Return every line in the items below that contains the word "Viewport".

■ **ENTRIES SUPPLIED**:
━━━━

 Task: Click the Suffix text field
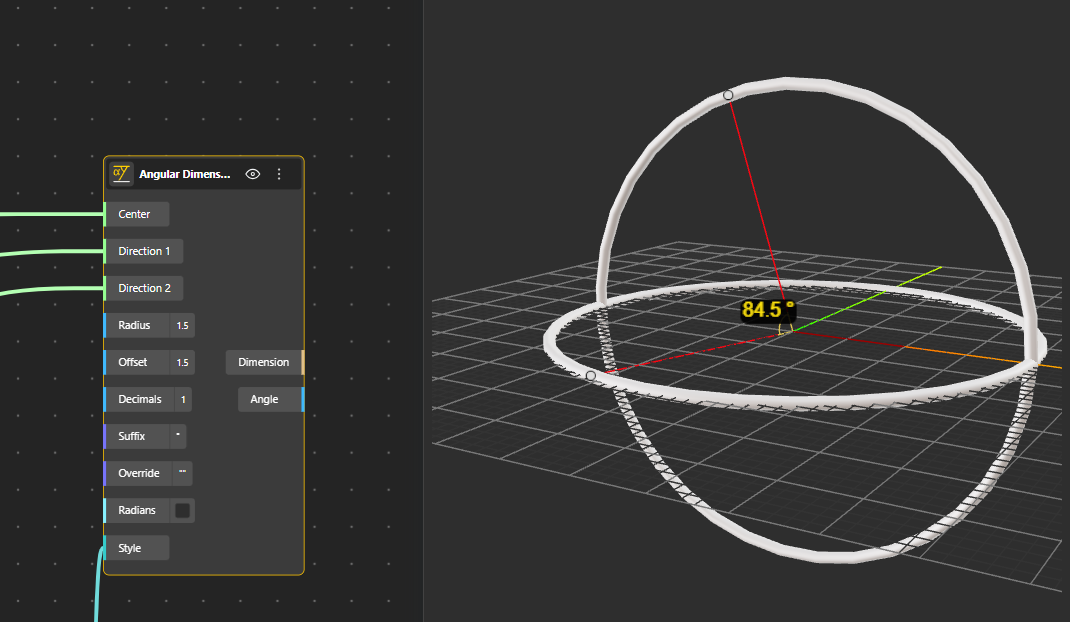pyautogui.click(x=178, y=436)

━━━━

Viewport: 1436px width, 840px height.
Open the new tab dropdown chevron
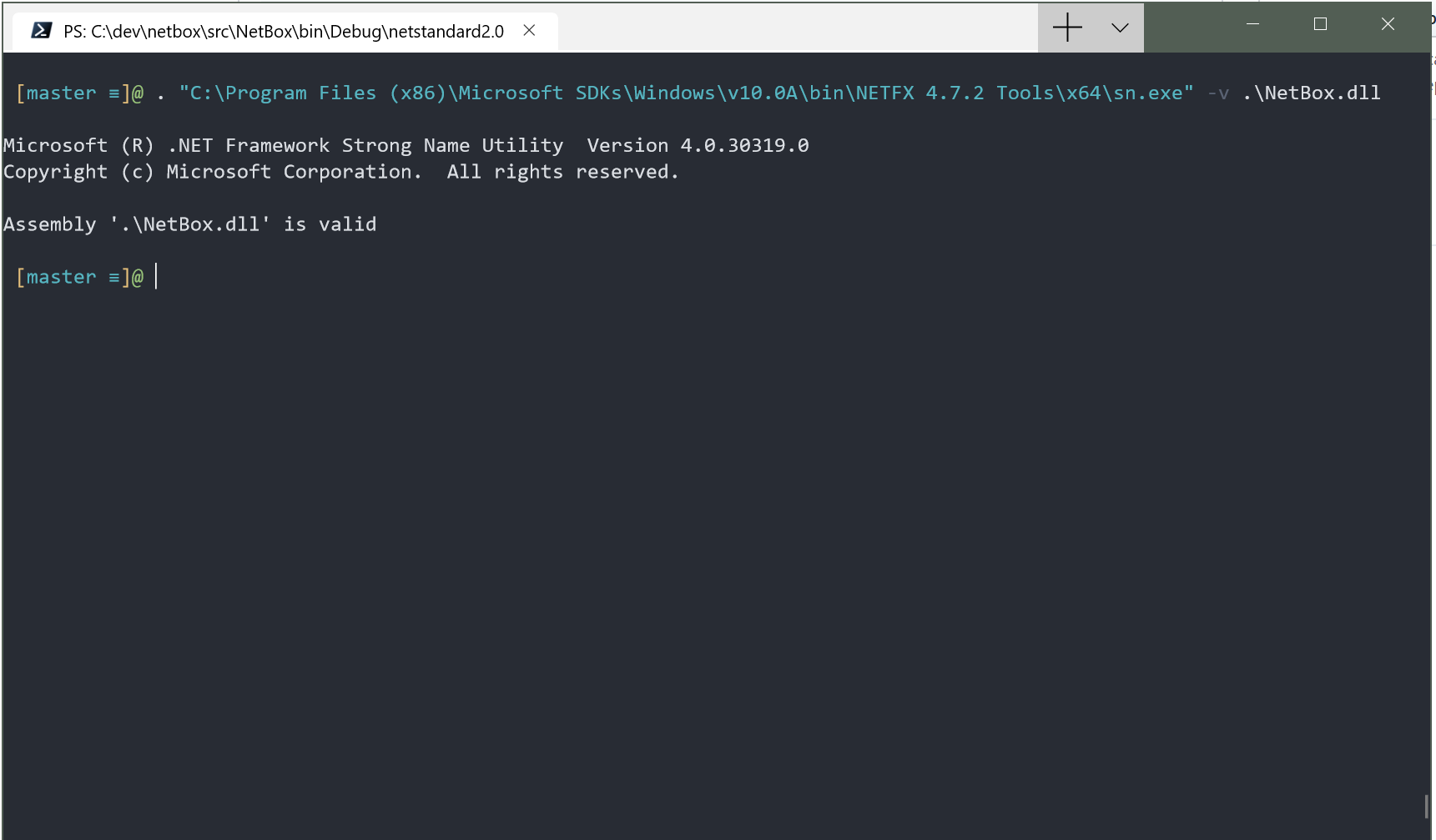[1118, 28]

━━━━

■ **COMPLETE OUTPUT**:
Viewport: 1436px width, 840px height.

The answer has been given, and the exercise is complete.